PROVIDED RECORDS:

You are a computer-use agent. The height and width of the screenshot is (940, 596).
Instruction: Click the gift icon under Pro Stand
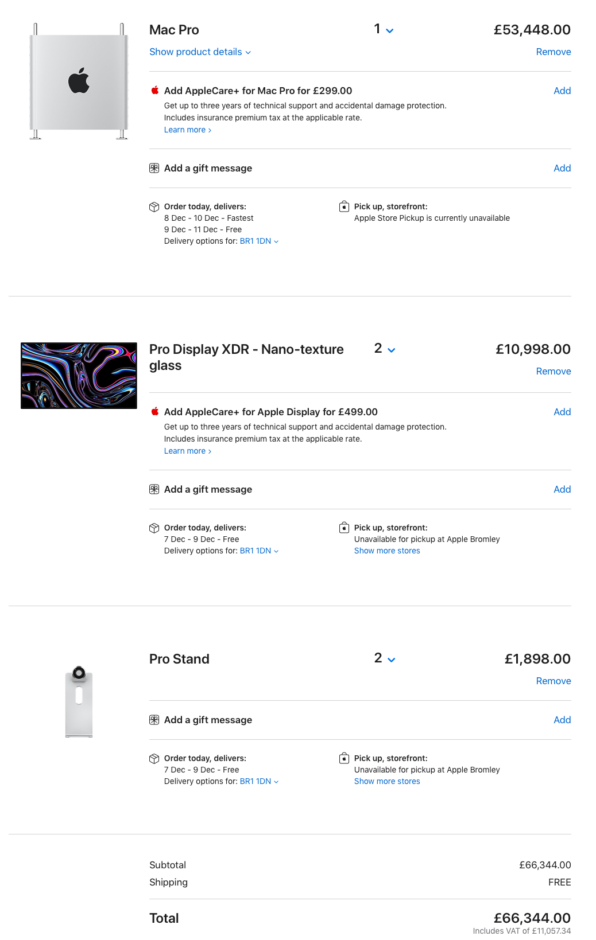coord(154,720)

...

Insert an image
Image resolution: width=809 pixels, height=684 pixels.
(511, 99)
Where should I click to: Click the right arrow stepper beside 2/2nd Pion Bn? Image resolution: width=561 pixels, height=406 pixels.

==

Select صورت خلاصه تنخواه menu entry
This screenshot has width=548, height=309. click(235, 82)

WRITTEN EXERCISE:
Rewrite the lines starting at the one containing "You are a computer-use" and ending at the one containing "coord(154,720)", renaming "gift icon" to "present icon" and keeping everything else the same. Omit the pictures from your answer.

SOLUTION TO THIS TASK:
You are a computer-use agent. The height and width of the screenshot is (940, 596).
Instruction: Click the present icon under Pro Stand
coord(154,720)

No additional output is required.